Emerging economies must make the fight against inflation their top priority, International Monetary Fund (IMF) said yesterday, as it sharply raised its forecast for price increases in the developing world this and next year.
The Fund said many emerging markets including Ghana needed to raise interest rates, cut government deficits and allow their currencies to appreciate more to contain the inflation risk.
Simon Johnson, IMF's outgoing chief economist, said emerging economies in Asia in particular were in danger of falling behind the curve on inflation, while praising Brazil as an example of a country that was taking steps to curb price pressures.
The IMF said it now expected inflation to hit 9.1 percent in the emerging world this year and remain high, at 7.4 percent, next year.
The Fund also marked up its forecast for inflation in the industrialized world but said price rises there would dip much more quickly, from 3.4 percent this year to 2.3 percent next.
“The threat from inflation is mounting everywhere and for most countries, the top priority for policymakers is to head off rising inflationary pressure, while keeping sight of the risks to growth.

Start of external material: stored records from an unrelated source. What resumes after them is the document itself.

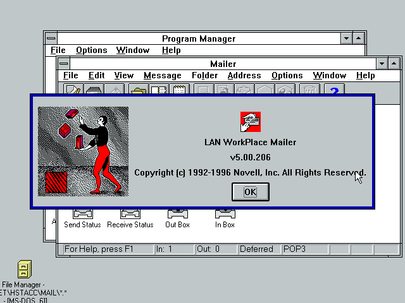Open Program Manager's control-menu box
The height and width of the screenshot is (303, 405).
(x=51, y=39)
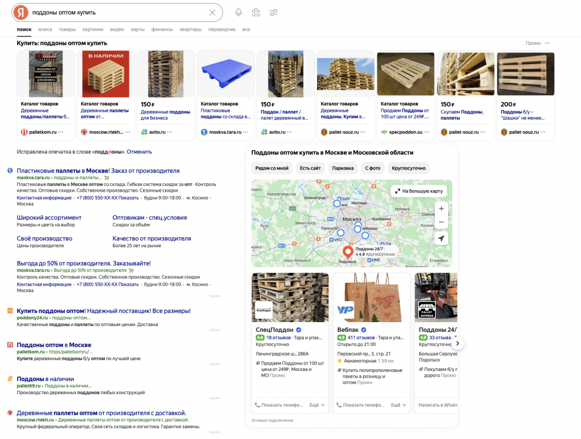Image resolution: width=581 pixels, height=439 pixels.
Task: Start voice search with microphone icon
Action: (x=238, y=12)
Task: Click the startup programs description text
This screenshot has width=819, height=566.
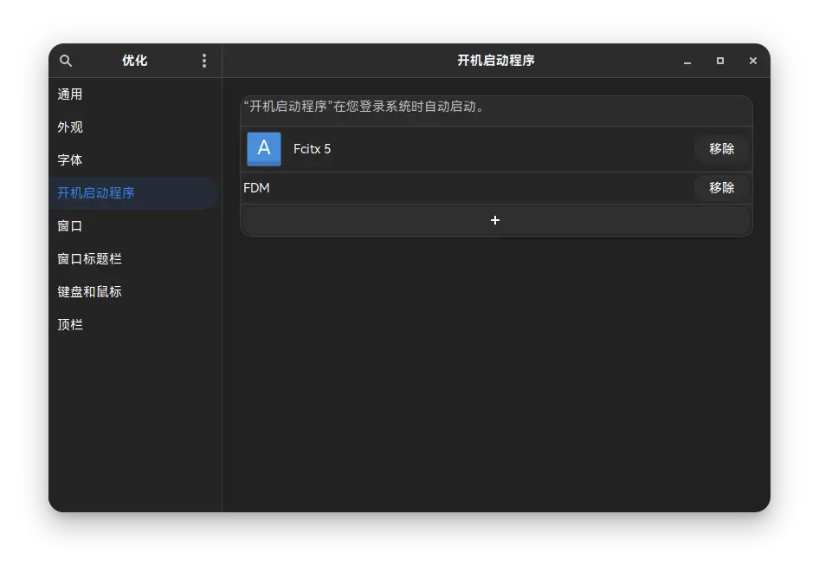Action: coord(364,107)
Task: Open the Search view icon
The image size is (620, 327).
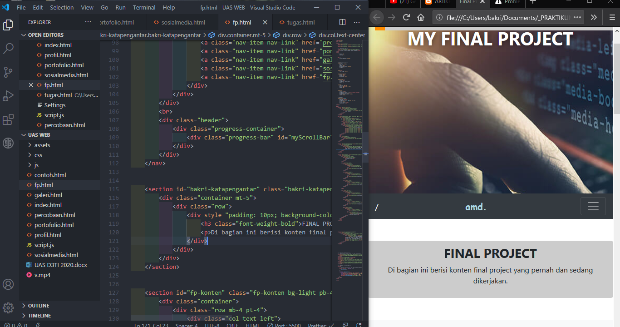Action: (x=8, y=49)
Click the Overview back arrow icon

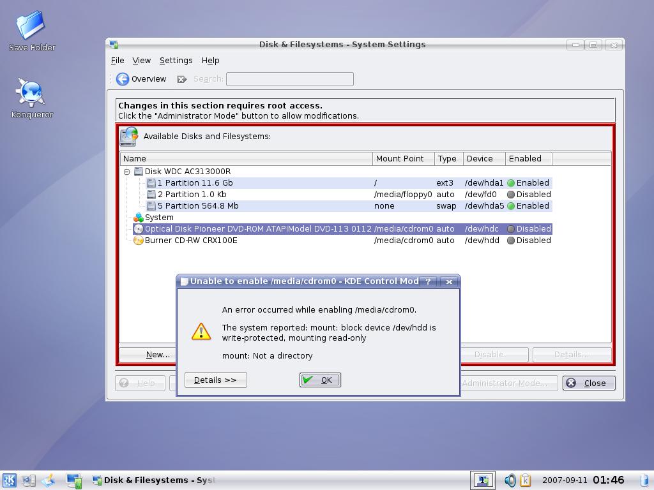(123, 79)
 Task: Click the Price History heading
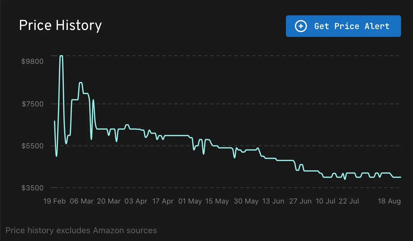coord(60,25)
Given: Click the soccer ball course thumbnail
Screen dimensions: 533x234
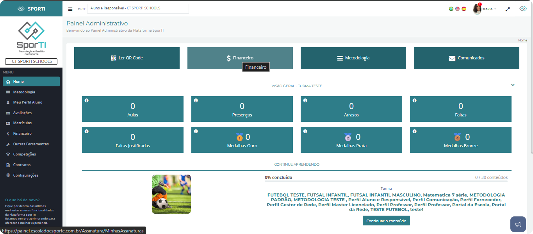Looking at the screenshot, I should point(171,194).
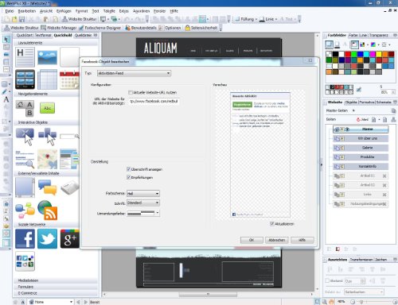Select the text tool letter A icon

click(x=6, y=99)
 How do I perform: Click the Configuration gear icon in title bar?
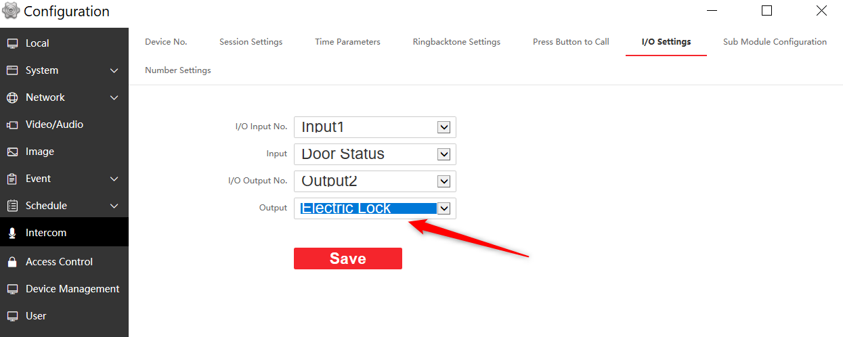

“The global economy is in a tough spot, caught between sharply slowing demand in many advanced economies and rising inflation everywhere, notably in emerging and developing economies,” Johnson wrote in the update to the World Economic Outlook.
Headline inflation in the emerging economies had risen to 8.6 percent on average in May, the IMF said, with core inflation (excluding food and energy) up to 4.2 percent- both the highest rates since the start of the decade.
By contrast, while headline inflation in the industrialized economies had risen to 3.5 percent, there had been much less of a move up in core inflation, which stands at 1.8 percent.
The IMF said in the industrialized world, the rise in inflation this year was expected to be reversed in 2009. But it said:
“In emerging and developing countries, inflationary pressures were mounting faster, fuelled by soaring commodity prices, above-trend growth and accommodative macro-economic policies.”